Every entry must be output exactly as it was written.
======== THE DATA
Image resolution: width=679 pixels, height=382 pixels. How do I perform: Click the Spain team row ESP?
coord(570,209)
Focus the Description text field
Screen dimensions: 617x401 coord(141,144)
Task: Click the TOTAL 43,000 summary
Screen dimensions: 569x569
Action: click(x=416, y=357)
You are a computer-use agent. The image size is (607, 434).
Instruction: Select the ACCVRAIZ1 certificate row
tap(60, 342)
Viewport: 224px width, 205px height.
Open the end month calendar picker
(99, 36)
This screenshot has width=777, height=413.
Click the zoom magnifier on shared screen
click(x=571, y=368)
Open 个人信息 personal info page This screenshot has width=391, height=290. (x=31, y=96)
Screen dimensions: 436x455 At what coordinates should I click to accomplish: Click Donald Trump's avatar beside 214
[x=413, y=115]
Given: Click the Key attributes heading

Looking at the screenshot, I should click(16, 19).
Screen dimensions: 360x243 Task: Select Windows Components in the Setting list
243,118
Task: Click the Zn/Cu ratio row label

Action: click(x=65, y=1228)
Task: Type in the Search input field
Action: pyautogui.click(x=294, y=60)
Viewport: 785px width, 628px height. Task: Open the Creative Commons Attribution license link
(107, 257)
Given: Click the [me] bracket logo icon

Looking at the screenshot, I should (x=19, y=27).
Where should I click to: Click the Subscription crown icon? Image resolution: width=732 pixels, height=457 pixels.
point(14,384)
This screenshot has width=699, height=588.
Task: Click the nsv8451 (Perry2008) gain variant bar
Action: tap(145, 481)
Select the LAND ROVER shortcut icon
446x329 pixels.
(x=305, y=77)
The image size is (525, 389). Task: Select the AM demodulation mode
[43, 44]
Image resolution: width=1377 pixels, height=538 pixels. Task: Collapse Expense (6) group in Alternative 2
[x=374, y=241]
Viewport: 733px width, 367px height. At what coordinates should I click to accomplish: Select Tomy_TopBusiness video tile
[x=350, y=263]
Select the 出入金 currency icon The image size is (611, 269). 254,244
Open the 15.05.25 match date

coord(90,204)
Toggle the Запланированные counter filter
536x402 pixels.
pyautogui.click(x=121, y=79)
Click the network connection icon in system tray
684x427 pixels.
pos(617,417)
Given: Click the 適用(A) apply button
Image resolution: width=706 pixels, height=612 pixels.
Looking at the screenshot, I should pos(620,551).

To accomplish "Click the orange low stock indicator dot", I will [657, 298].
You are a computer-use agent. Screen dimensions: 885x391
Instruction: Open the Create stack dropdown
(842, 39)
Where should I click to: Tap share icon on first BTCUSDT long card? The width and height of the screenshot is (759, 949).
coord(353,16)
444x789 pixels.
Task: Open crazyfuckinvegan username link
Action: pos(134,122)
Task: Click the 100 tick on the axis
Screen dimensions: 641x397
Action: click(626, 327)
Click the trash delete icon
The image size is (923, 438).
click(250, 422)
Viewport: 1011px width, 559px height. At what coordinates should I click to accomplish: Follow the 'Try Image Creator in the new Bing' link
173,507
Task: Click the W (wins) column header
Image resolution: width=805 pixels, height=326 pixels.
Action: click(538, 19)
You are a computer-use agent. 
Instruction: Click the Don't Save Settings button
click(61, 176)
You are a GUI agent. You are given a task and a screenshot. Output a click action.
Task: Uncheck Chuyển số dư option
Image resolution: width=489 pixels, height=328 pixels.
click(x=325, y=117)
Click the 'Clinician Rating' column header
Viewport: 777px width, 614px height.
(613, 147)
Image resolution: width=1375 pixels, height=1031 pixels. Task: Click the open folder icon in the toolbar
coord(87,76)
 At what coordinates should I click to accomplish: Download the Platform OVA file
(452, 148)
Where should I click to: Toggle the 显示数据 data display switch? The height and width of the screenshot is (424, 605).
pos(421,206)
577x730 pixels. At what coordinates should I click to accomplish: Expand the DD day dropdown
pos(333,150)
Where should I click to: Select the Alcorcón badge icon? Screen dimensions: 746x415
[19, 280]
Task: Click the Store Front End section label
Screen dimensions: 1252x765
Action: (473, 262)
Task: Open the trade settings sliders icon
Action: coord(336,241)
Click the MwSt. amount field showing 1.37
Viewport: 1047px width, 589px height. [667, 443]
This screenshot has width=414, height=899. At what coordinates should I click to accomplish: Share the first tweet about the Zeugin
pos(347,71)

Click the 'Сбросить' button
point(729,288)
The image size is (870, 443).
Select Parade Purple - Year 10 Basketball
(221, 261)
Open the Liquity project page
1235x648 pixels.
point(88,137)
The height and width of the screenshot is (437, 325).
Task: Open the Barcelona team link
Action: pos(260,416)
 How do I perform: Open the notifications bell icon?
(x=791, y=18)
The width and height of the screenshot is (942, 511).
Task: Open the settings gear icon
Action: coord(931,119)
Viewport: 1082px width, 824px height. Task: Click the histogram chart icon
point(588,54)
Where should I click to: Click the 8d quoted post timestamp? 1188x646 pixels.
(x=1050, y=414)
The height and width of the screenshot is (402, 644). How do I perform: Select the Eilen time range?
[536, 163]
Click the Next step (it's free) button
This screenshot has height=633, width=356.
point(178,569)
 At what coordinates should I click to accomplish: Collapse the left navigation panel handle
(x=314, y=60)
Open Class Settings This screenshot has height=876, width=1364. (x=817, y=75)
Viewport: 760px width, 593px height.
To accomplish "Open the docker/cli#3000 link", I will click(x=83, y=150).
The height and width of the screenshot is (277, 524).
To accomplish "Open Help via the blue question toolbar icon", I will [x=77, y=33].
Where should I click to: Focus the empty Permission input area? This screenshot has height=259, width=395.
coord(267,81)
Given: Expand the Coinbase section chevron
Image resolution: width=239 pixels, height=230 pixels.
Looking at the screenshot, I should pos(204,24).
================
▶ PROBLEM SOLUTION
Image resolution: width=679 pixels, height=382 pixels. How do I perform: Click the Spain team row ESP?
coord(570,209)
Focus the Description text field
Screen dimensions: 617x401 coord(141,144)
Task: Click the TOTAL 43,000 summary
Screen dimensions: 569x569
Action: click(x=416, y=357)
You are a computer-use agent. The image size is (607, 434).
Instruction: Select the ACCVRAIZ1 certificate row
tap(60, 342)
Viewport: 224px width, 205px height.
Open the end month calendar picker
(99, 36)
This screenshot has width=777, height=413.
Click the zoom magnifier on shared screen
click(x=571, y=368)
Open 个人信息 personal info page This screenshot has width=391, height=290. (x=31, y=96)
Screen dimensions: 436x455 At what coordinates should I click to accomplish: Click Donald Trump's avatar beside 214
[x=413, y=115]
Given: Click the Key attributes heading

Looking at the screenshot, I should click(16, 19).
Screen dimensions: 360x243 Task: Select Windows Components in the Setting list
243,118
Task: Click the Zn/Cu ratio row label

Action: click(x=65, y=1228)
Task: Type in the Search input field
Action: pyautogui.click(x=294, y=60)
Viewport: 785px width, 628px height. Task: Open the Creative Commons Attribution license link
(107, 257)
Given: Click the [me] bracket logo icon

Looking at the screenshot, I should (x=19, y=27).
Where should I click to: Click the Subscription crown icon? Image resolution: width=732 pixels, height=457 pixels.
point(14,384)
This screenshot has width=699, height=588.
Task: Click the nsv8451 (Perry2008) gain variant bar
Action: tap(145, 481)
Select the LAND ROVER shortcut icon
446x329 pixels.
(x=305, y=77)
The image size is (525, 389). Task: Select the AM demodulation mode
[43, 44]
Image resolution: width=1377 pixels, height=538 pixels. Task: Collapse Expense (6) group in Alternative 2
[x=374, y=241]
Viewport: 733px width, 367px height. At what coordinates should I click to accomplish: Select Tomy_TopBusiness video tile
[x=350, y=263]
Select the 出入金 currency icon The image size is (611, 269). 254,244
Open the 15.05.25 match date

coord(90,204)
Toggle the Запланированные counter filter
536x402 pixels.
pyautogui.click(x=121, y=79)
Click the network connection icon in system tray
684x427 pixels.
pos(617,417)
Given: Click the 適用(A) apply button
Image resolution: width=706 pixels, height=612 pixels.
Looking at the screenshot, I should pos(620,551).

To accomplish "Click the orange low stock indicator dot", I will [657, 298].
You are a computer-use agent. Screen dimensions: 885x391
Instruction: Open the Create stack dropdown
(842, 39)
Where should I click to: Tap share icon on first BTCUSDT long card? The width and height of the screenshot is (759, 949).
coord(353,16)
444x789 pixels.
Task: Open crazyfuckinvegan username link
Action: pos(134,122)
Task: Click the 100 tick on the axis
Screen dimensions: 641x397
Action: click(626, 327)
Click the trash delete icon
The image size is (923, 438).
click(250, 422)
Viewport: 1011px width, 559px height. At what coordinates should I click to accomplish: Follow the 'Try Image Creator in the new Bing' link
173,507
Task: Click the W (wins) column header
Image resolution: width=805 pixels, height=326 pixels.
Action: click(538, 19)
You are a computer-use agent. 
Instruction: Click the Don't Save Settings button
click(61, 176)
You are a GUI agent. You are given a task and a screenshot. Output a click action.
Task: Uncheck Chuyển số dư option
Image resolution: width=489 pixels, height=328 pixels.
click(x=325, y=117)
Click the 'Clinician Rating' column header
Viewport: 777px width, 614px height.
(613, 147)
Image resolution: width=1375 pixels, height=1031 pixels. Task: Click the open folder icon in the toolbar
coord(87,76)
 At what coordinates should I click to accomplish: Download the Platform OVA file
(452, 148)
Where should I click to: Toggle the 显示数据 data display switch? The height and width of the screenshot is (424, 605).
pos(421,206)
577x730 pixels. At what coordinates should I click to accomplish: Expand the DD day dropdown
pos(333,150)
Where should I click to: Select the Alcorcón badge icon? Screen dimensions: 746x415
[19, 280]
Task: Click the Store Front End section label
Screen dimensions: 1252x765
Action: (473, 262)
Task: Open the trade settings sliders icon
Action: coord(336,241)
Click the MwSt. amount field showing 1.37
Viewport: 1047px width, 589px height. [667, 443]
This screenshot has width=414, height=899. At what coordinates should I click to accomplish: Share the first tweet about the Zeugin
pos(347,71)

Click the 'Сбросить' button
point(729,288)
The image size is (870, 443).
Select Parade Purple - Year 10 Basketball
(221, 261)
Open the Liquity project page
1235x648 pixels.
point(88,137)
The height and width of the screenshot is (437, 325).
Task: Open the Barcelona team link
Action: pos(260,416)
 How do I perform: Open the notifications bell icon?
(x=791, y=18)
The width and height of the screenshot is (942, 511).
Task: Open the settings gear icon
Action: coord(931,119)
Viewport: 1082px width, 824px height. Task: Click the histogram chart icon
point(588,54)
Where should I click to: Click the 8d quoted post timestamp? 1188x646 pixels.
(x=1050, y=414)
The height and width of the screenshot is (402, 644). How do I perform: Select the Eilen time range?
[536, 163]
Click the Next step (it's free) button
This screenshot has height=633, width=356.
point(178,569)
 At what coordinates should I click to accomplish: Collapse the left navigation panel handle
(x=314, y=60)
Open Class Settings This screenshot has height=876, width=1364. (x=817, y=75)
Viewport: 760px width, 593px height.
To accomplish "Open the docker/cli#3000 link", I will click(x=83, y=150).
The height and width of the screenshot is (277, 524).
To accomplish "Open Help via the blue question toolbar icon", I will [x=77, y=33].
Where should I click to: Focus the empty Permission input area? This screenshot has height=259, width=395.
coord(267,81)
Given: Expand the Coinbase section chevron
Image resolution: width=239 pixels, height=230 pixels.
Looking at the screenshot, I should pos(204,24).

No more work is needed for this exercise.